The helicopter skimmed the rippled glacier, the impending darkness
making it difficult to distinguish the noisy little insect amongst the
savage and austere cirque of mountains that surrounded me and John
Bracey. We had been attempting the second ascent of Omega (WI6 6a
A3, 650m, Gabarrou-Latorre, 1994), but had failed when I fell three
pitches from the top and broke my ankle. A return was called for, but
with our near success, Omega’s mystique had been broken, and an
unofficial race was on.

I returned to the Petites Jorasses (3650m) in January 2005 with a new
partner, Stu McAleese, intending to free the entire route. We left the
hut at 5:30 a.m., January 4, and reached the base of the route at 8. The
weather was cold and clear and forecast to remain that way for the next
three days.

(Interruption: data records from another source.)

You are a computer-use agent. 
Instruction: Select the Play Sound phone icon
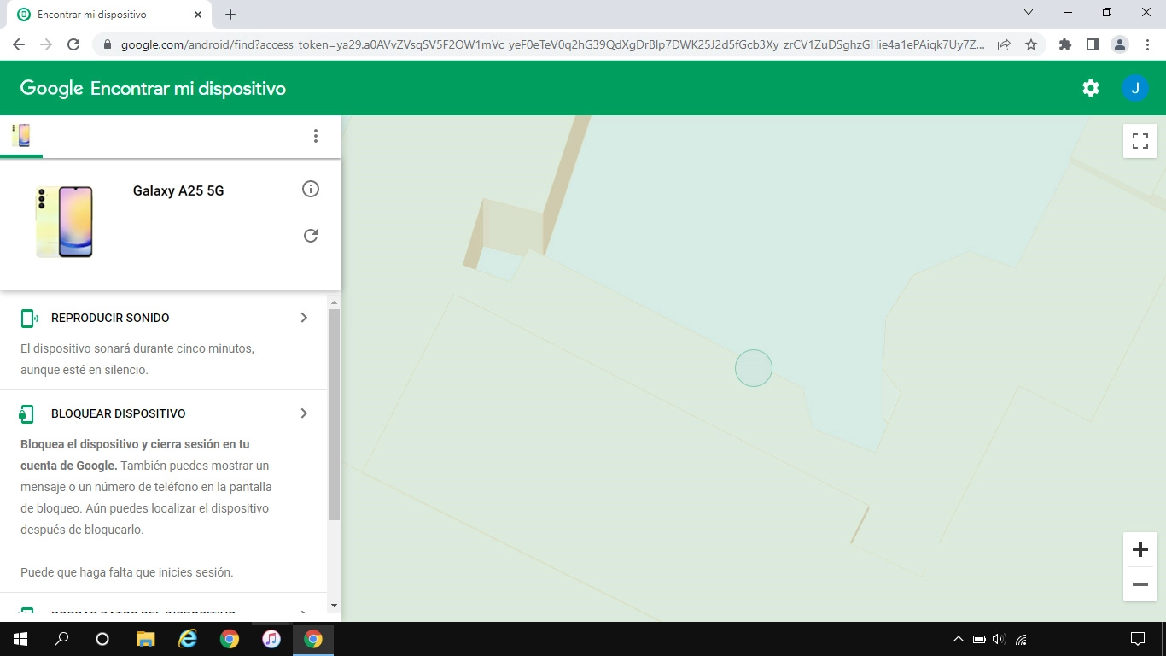coord(26,317)
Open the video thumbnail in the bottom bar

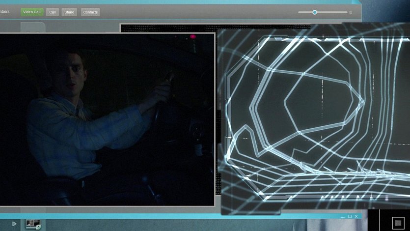tap(32, 224)
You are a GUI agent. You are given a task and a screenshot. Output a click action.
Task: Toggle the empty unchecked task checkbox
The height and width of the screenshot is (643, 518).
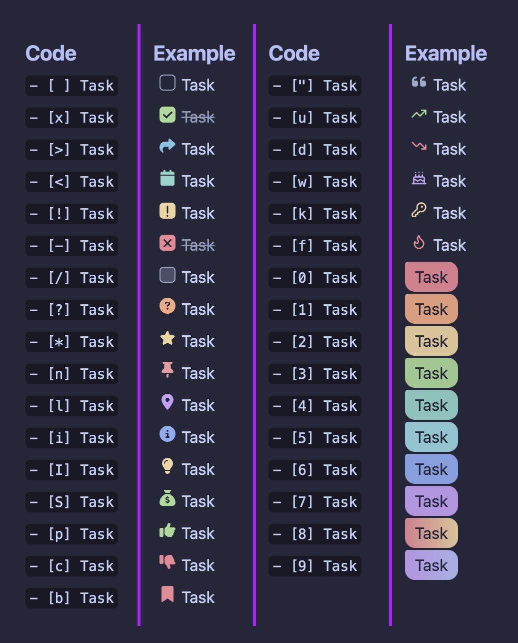coord(168,83)
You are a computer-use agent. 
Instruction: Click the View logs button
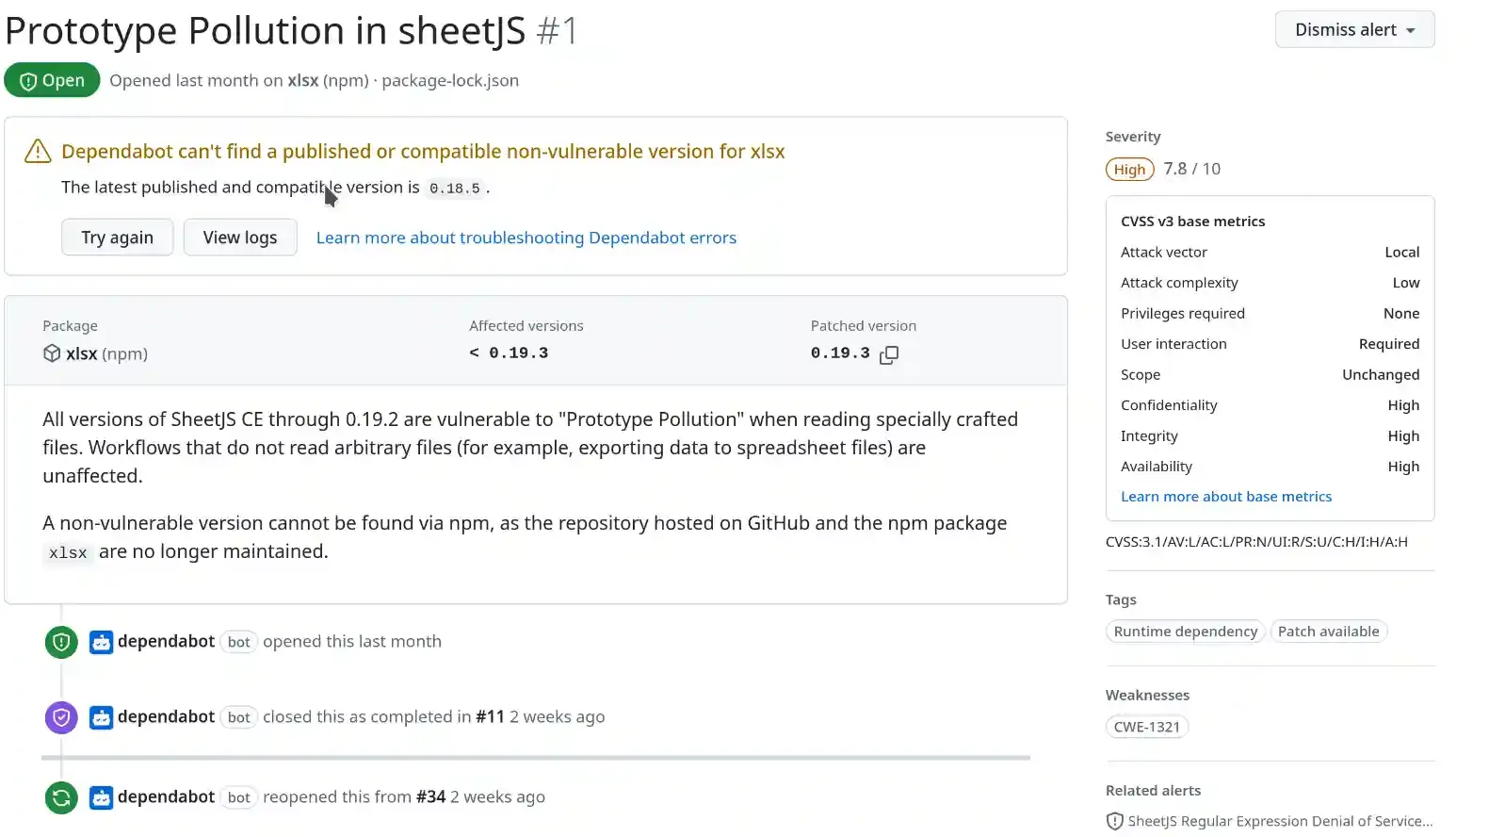[x=240, y=238]
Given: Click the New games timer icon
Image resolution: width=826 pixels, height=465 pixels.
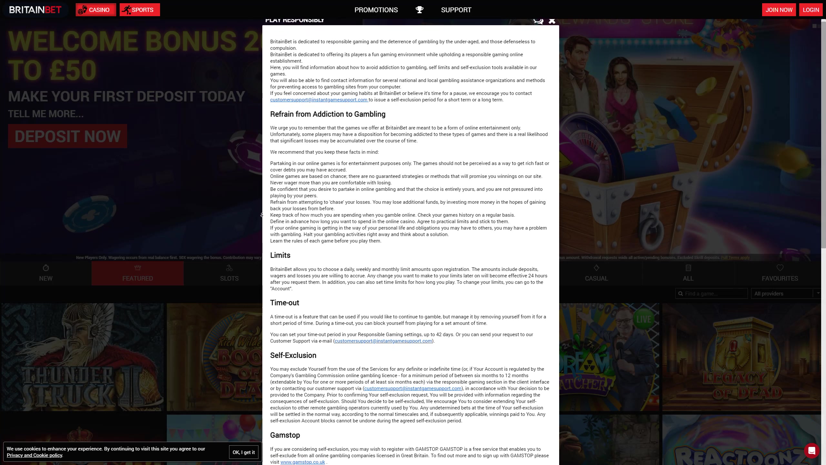Looking at the screenshot, I should click(x=46, y=268).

The first two pitches featured thin ice: beautiful, plastic,
vertical, technical. These brought us to a snowfield, up which we moved
together, wallowing in deep snow for another sixty meters until we
reached a gully that we climbed for 180 meters at Scottish III. An
overhanging V-groove on Pitch 7 proved, with the addition of ice on the
right wall, to be easier than on the previous attempt. Poor protection,
back-and-footing and thin, precarious ice climbing yielded a quality
sixty-meter pitch of Scottish V1/7. Although it was still only 2:30
p.m., a great bivy site on the left, above the belay of Pitch 7 and in
the start of the second snow gully, proved too tempting to ignore, and
we chopped into the top of a rock rib to spend the night.

The next morning we started up the gully at 8 a.m., leaving our
rucksacks at the bivy site. Pitch 8 was the mirror image of Pitch 7’s
overhanging corner, but with no ice on the side wall, it turned into a
sixty-meter thrutch. After another quality, heavily iced mixed pitch, we
reached Pitch 10–the broken-ankle pitch. Mine again. I surmounted a
bulging chockstone split by a narrow, thinly iced cleft by using ice
below the chock to stand and place five pieces of protection into
crumbly, rotten rock and ice. Twenty meters of fierce and fiery climbing
that included hip jamming and cutting loose with my feet put the ghosts
to rest.

McAleese then led a sixty-meter, crumbling, poorly protected
seventy-degree corner and thinly iced eighty-degree slab, passing
another overhanging chockstone in the process. Pitch 12 was the A2/3
pitch. I started up via a pleasant, iced corner, but it was capped by
yet another large jutting flake that blocked an overhanging chimney.
Clipping a bolt on the eighty-degree wall to the right, I laybacked the
flake and mantled with caution. (Had the flake pulled it would have
killed Stu.) Moving right from the top of the flake onto the wall, I
clipped a second bolt before climbing a technical section of creaking
flakes by laybacking on torques and smearing with crampons. Ten meters
above the bolt, I hung from a moving fang of rock and placed two
knifeblade pegs, then surmounted an overlap by rocking over onto a poor
foot placement and laybacking from poor torques. This allowed access to
the thin ice in the top of the overhanging corner and the third bolt,
which I used for a belay. One final sixty-meter pitch brought us to the
col on the summit ridge. We rapped the route.


–Nick Bullock, Belfordshire, England

Editor’s Note: Patrick Gabarrou and Ferran Latorre made the first ascent
of Omega March 24-25, 1994, using three bolts for protection.
Benoit Peyronnard and Philippe Batoux made the second ascent of the
route (at WI5+R M6 A1+) on December 9 and 10, 2004, in twelve hours and
thirty minutes of climbing time, freeing all the route except for five
meters of the A3 pitch, which Batoux aided to avoid dropping a loose
flake on Peyronnard. In the event, he knocked the flake off, which broke
Peyronnard’s tool in two. Batoux and Peyronnard continued to the summit
of the Petites Jorasses; Bullock and McAleese finished at the col.